Please copy every line below that contains the string "Ένοπλες".

### SUPPLIED RECORDS
◇ ◇ ◇ ◇ ◇ ◇ ◇

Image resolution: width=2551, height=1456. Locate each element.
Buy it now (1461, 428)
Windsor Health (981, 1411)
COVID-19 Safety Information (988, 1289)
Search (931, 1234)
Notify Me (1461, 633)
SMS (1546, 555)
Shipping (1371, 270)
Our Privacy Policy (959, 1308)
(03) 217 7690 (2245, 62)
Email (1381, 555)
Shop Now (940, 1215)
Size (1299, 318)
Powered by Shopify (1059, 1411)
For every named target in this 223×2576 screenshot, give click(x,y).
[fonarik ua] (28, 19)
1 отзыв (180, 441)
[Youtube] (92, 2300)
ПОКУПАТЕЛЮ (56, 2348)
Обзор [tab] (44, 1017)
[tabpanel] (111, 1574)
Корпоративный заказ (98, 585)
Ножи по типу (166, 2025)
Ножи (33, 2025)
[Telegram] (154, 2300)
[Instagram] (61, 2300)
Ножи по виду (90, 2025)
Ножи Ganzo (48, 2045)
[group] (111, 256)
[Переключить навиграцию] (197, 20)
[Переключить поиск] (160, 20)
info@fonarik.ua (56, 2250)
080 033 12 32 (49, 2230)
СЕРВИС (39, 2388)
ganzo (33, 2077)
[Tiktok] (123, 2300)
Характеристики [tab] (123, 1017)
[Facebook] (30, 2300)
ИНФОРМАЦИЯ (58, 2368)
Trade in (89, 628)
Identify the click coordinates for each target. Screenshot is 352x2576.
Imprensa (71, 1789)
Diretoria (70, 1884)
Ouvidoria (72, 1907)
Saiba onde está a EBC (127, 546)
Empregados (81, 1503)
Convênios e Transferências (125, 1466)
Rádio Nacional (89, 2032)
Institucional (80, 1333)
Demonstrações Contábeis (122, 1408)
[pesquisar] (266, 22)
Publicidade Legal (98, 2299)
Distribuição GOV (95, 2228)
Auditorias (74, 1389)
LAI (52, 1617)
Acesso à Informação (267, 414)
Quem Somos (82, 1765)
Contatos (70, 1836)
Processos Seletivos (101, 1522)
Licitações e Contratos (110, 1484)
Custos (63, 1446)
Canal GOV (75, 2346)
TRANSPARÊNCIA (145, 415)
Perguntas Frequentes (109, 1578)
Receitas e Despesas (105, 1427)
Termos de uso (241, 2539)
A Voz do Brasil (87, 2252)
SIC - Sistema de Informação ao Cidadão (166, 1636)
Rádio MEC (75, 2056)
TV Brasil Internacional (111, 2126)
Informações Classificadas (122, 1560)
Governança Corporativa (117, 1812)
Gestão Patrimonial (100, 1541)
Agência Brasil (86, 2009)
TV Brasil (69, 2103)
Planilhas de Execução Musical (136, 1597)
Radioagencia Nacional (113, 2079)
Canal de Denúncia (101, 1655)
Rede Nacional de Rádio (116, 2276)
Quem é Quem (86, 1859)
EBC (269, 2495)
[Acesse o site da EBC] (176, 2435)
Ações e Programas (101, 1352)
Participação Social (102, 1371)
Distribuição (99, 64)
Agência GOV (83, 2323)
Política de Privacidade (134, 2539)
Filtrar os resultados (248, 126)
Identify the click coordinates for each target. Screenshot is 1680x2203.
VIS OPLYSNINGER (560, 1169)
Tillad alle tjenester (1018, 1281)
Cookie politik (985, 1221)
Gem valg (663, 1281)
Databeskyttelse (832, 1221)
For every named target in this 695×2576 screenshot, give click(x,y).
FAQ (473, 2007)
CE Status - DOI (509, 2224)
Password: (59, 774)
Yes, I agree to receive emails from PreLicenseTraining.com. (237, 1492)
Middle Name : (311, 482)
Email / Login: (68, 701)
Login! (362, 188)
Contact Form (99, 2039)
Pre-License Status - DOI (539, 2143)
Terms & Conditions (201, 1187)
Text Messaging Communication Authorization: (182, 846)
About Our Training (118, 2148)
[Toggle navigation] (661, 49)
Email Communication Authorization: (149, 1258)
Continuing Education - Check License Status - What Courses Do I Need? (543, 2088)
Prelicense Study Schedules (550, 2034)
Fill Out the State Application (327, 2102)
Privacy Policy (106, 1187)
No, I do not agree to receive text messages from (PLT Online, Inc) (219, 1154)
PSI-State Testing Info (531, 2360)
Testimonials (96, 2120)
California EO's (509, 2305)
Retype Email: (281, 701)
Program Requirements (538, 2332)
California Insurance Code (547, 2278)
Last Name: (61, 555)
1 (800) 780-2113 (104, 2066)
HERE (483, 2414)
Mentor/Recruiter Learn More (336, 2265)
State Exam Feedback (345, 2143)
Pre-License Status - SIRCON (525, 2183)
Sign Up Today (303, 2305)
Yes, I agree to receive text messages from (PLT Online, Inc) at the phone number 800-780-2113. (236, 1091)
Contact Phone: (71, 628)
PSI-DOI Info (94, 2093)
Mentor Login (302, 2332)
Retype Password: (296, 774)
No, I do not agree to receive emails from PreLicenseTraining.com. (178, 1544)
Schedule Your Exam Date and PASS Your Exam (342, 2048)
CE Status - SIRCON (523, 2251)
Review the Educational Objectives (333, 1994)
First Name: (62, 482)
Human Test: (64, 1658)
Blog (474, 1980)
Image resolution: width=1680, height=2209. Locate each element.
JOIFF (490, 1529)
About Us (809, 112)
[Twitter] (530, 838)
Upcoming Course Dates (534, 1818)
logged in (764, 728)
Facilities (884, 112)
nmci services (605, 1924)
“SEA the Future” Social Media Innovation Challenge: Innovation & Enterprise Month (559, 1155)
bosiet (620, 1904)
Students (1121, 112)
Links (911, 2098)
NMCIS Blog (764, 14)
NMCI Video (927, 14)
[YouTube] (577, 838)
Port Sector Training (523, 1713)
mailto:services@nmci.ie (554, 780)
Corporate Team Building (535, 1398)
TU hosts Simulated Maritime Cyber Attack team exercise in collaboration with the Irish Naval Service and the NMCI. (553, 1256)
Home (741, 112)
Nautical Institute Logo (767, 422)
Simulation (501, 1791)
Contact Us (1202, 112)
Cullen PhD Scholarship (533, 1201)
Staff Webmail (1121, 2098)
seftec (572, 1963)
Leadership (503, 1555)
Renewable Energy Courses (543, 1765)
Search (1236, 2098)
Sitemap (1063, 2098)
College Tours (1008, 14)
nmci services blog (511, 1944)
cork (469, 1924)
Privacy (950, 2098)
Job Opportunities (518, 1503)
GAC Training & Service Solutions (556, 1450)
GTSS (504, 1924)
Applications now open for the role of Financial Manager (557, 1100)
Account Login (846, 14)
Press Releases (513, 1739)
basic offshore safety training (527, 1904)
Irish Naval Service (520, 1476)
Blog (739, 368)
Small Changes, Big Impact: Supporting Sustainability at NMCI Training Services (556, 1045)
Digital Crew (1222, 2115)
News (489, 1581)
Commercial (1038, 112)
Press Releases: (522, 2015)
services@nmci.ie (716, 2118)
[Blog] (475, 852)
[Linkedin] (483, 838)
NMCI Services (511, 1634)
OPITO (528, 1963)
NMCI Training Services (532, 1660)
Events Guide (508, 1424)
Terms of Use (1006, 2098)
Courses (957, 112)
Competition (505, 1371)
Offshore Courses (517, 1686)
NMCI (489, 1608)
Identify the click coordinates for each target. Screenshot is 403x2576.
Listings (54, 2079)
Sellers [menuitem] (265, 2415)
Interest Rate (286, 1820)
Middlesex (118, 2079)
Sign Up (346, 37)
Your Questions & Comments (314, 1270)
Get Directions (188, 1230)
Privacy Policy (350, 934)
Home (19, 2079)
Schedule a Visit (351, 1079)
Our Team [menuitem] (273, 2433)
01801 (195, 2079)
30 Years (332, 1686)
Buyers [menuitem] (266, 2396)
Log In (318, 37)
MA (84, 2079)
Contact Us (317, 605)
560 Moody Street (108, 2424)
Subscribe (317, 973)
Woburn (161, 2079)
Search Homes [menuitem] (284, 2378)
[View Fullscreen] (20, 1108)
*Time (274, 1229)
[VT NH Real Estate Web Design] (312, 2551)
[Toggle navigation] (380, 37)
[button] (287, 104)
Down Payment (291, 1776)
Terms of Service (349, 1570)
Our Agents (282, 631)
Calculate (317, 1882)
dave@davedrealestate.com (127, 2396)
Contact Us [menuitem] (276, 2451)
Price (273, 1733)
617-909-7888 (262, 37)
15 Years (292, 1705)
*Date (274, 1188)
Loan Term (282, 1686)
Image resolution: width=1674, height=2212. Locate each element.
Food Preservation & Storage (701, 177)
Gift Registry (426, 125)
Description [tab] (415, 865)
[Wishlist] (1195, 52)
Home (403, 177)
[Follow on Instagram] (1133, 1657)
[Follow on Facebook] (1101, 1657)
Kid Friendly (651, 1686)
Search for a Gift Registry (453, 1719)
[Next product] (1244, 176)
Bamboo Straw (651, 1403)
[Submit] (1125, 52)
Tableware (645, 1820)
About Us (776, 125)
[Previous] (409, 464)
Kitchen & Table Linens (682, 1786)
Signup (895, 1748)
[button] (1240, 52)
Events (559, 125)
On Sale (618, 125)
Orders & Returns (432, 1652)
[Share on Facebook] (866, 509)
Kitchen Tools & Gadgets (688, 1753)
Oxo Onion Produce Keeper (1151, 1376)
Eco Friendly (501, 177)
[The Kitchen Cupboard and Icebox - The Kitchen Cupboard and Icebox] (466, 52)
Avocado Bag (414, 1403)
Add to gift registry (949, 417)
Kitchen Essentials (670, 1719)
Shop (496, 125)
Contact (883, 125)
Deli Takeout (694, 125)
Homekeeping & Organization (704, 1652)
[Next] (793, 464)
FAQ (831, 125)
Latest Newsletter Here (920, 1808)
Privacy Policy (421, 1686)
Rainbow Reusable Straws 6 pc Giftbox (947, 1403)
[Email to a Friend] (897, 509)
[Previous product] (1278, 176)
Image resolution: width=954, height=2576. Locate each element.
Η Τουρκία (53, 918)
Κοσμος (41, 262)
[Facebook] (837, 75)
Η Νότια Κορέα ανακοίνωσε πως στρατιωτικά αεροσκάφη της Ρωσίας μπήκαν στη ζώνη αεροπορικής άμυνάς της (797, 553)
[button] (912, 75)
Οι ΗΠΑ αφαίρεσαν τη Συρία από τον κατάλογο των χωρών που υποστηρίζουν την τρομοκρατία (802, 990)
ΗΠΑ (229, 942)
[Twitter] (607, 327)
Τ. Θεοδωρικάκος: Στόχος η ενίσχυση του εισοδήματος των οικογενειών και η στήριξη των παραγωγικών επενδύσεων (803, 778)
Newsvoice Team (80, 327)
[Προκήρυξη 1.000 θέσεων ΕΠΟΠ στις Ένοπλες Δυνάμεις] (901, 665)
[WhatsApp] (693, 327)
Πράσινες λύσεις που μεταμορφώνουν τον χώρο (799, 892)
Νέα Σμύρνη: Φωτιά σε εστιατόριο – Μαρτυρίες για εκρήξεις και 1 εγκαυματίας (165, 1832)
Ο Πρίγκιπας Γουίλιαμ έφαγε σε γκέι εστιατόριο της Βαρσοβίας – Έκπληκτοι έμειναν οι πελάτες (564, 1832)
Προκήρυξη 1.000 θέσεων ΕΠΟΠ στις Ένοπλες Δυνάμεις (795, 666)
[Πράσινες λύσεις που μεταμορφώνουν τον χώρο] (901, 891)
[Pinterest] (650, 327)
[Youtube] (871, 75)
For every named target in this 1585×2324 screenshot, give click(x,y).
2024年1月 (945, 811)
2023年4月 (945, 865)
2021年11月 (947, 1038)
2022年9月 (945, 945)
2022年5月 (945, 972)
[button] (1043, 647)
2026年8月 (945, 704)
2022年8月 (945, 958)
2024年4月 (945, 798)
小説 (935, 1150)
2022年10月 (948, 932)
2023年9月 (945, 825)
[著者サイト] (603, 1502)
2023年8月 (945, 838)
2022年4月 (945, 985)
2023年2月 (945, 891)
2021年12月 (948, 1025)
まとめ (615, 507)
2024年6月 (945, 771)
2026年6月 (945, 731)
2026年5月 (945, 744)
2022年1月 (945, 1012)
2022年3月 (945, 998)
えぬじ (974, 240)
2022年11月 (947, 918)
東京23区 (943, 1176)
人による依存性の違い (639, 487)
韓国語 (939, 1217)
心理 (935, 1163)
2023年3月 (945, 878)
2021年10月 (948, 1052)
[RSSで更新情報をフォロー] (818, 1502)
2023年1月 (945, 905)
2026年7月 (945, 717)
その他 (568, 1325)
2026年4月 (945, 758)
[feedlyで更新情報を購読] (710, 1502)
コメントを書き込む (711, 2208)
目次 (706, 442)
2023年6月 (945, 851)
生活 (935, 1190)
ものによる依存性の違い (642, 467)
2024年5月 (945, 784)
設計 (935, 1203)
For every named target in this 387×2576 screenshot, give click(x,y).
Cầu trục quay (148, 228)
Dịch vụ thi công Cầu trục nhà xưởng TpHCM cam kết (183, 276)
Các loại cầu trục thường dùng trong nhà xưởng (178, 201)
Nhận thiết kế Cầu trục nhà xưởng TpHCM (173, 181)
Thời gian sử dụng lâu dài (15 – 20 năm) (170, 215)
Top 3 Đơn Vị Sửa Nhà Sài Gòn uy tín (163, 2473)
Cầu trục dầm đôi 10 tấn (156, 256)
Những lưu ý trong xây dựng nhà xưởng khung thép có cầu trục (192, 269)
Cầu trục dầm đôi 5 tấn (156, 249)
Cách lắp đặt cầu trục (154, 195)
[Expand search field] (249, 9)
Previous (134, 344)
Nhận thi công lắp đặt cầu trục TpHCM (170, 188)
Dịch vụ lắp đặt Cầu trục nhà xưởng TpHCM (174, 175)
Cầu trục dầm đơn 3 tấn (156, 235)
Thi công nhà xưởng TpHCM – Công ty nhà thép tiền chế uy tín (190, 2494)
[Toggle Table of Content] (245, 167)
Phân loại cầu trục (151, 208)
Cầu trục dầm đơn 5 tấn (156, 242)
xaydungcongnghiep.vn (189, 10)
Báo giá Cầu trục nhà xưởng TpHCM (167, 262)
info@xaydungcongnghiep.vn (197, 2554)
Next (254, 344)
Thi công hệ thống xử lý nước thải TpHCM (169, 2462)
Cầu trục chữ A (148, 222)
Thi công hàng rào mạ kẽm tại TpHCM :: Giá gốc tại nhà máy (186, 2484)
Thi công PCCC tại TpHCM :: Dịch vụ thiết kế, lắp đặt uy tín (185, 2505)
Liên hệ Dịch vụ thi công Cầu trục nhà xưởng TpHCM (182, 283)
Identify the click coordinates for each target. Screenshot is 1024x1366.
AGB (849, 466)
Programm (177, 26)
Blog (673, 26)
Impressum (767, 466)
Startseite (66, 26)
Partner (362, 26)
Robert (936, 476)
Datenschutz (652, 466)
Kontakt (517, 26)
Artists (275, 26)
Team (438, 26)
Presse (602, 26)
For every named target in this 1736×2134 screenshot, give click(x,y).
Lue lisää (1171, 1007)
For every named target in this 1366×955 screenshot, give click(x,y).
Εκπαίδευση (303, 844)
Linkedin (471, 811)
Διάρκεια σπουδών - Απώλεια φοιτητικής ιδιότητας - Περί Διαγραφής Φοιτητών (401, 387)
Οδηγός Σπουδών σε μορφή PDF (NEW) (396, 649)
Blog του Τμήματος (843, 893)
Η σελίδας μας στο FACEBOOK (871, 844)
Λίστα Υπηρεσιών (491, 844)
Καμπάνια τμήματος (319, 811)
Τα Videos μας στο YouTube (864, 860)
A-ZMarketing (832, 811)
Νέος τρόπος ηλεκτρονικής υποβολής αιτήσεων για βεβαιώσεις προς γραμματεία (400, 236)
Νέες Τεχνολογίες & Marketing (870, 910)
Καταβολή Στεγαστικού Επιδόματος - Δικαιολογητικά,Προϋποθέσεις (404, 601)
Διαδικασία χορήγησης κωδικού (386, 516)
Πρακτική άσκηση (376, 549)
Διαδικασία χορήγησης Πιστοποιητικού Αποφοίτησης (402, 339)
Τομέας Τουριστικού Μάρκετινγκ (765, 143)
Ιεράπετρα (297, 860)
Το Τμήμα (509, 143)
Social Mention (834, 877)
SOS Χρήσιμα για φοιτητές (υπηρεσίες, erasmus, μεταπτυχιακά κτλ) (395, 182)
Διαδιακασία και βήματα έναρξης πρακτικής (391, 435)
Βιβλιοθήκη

◇ ◇ ◇ ◇ ◇ ◇ ◇

### THE ANSWER
[Προκήρυξη 1.000 θέσεων ΕΠΟΠ στις Ένοπλες Δυνάμεις] (901, 665)
Προκήρυξη 1.000 θέσεων ΕΠΟΠ στις Ένοπλες Δυνάμεις (795, 666)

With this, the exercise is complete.